Text passage:
******

It's cheap to find Windows programmers and even cheaper to find ones that are not hindered by knowledge about software quality and safety. That's not their fault; no-one ever told them something like that exists.
>"hindered by knowledge"

This is a great phrase. "Joe was hindered by knowledge of what a p-value means and so didn't claim he discovered a key to understanding the disease."

That was my first thought too. And why there is an anti-virus running? This equipment should not be connected to the internet nor some staff should plug-in a flash drive on the first place.
That's not true. They have to keep a record of the data for the patient file. So it does have to communicate remotely in some fashion.
Could communicate with a gateway bridging a private medical devices network and a public network. That seems a reasonable way to provide control and access.
I believe that it's strongly related to the dashboard software being targeted towards "familiarity" by the doctors / customers and having old GUI-centric software from back in the mid-90s ported to run on Windows over the decades prettied up back when there was nothing really viable for end-user accessible embedded systems besides even more grotesquely expensive custom software with even less capabilities and far worse SDKs than anything under Windows back in, say, 1994. This isn't that different to me than banking software with a COBOL backend with Java middleware and a PHP frontend that's extremely common for retail banking sector.

******

Instructions:
**a)** Return the span of the Windows programmers thread from "It's cheap to" up to and including "like that exists.".
**b)** Carry the thread about Windows on medical equipment forward from its final comment.

Supplied material:
******

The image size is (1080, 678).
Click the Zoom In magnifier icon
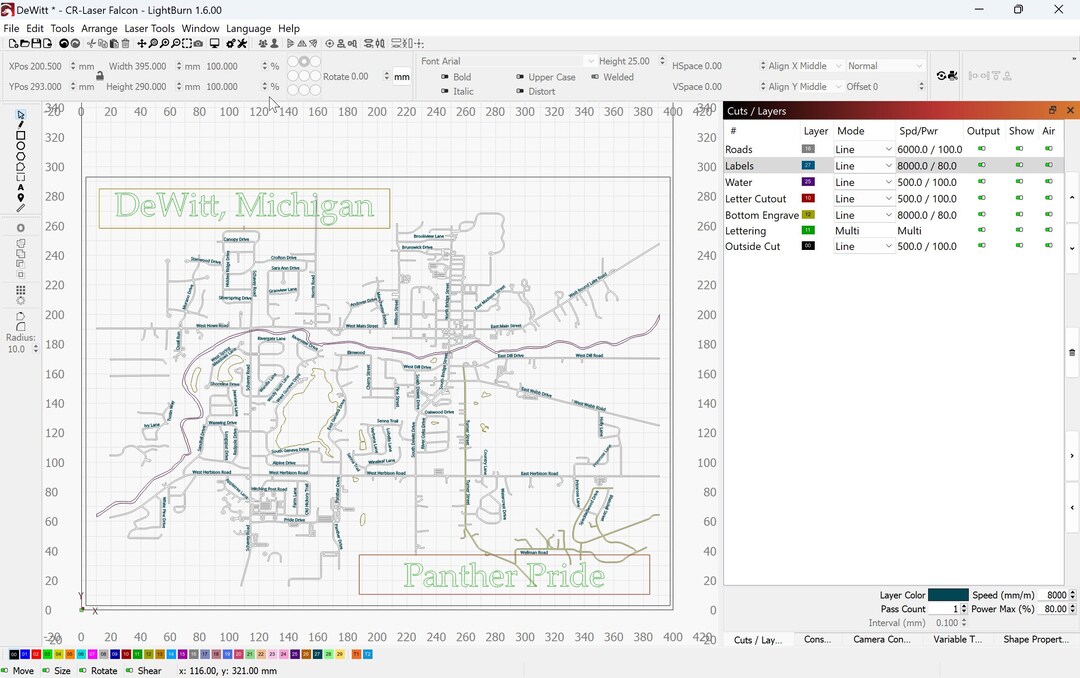(164, 44)
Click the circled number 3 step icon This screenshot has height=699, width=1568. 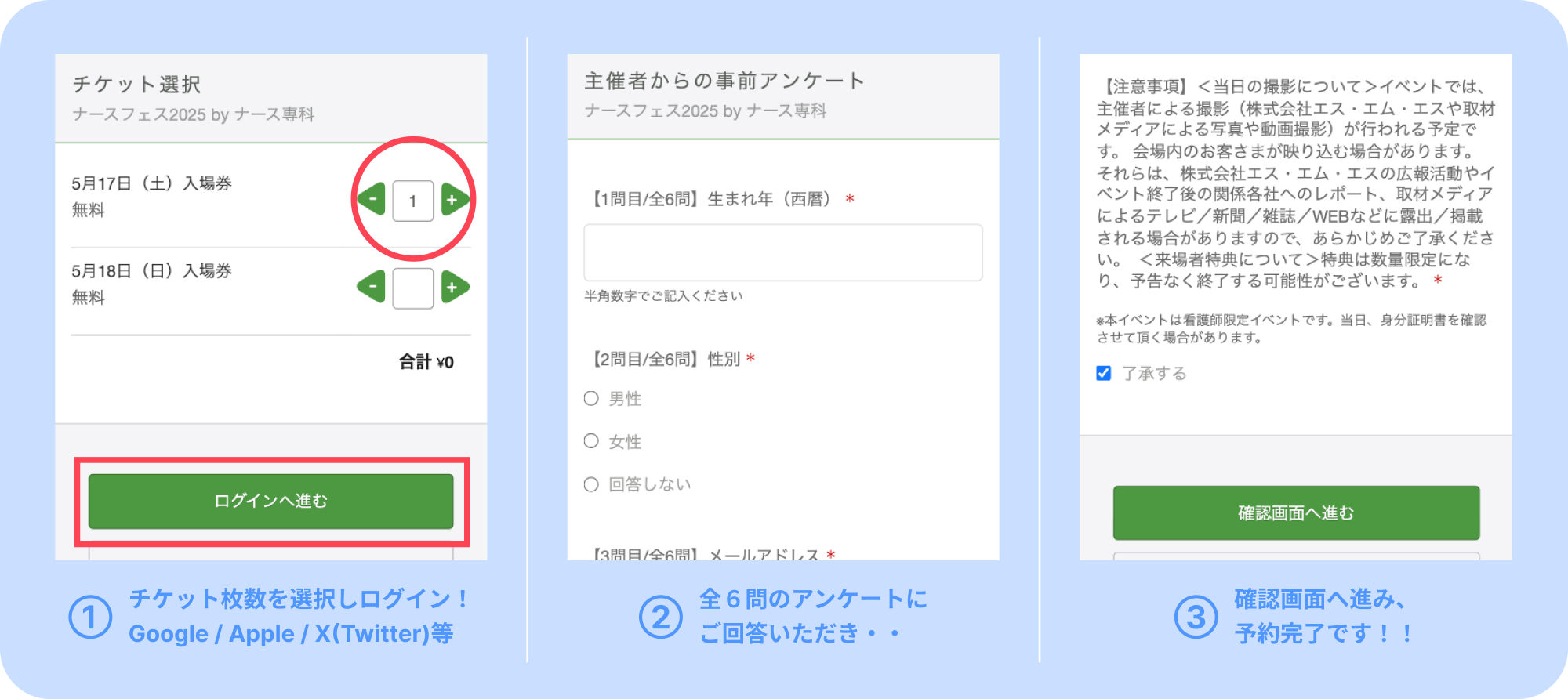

******

Activity answers:
**a)**
It's cheap to find Windows programmers and even cheaper to find ones that are not hindered by knowledge about software quality and safety. That's not their fault; no-one ever told them something like that exists.

**b)**
Given the sheer amount of overhead in enterprise BS medical hardware has (read: sales people likely get the biggest chunk of the absorbed costs) it wouldn't be a surprise to me that the engineering teams amount to a skeleton crew while 70%+ of the personnel involved are non-engineers that override the professional decisions of the engineers.

I feel there are two very contradictory views on HN. The first of these, is that anything safety critical needs to land on an RTOS. The second of these, is to avoid C.

Both of these have reasons behind them and appear to make sense. Leaders in the RTOS space appear to be QNX and vxworks. Suitable languages people raise are Rust and Go.

Based on some Google time, neither of these platforms support either of these OS's. Multiple "Introduction to vxworks" documents are all exclusively in C.

In terms of accessibility, safe languages are far easier for someone to get their hands on, test to death, than some of the OS's recommended.

I never realized just how lucky I was to have been born when I was. I can't imagine building embed devices which aren't running a very simply super loop or an ARM RTOS.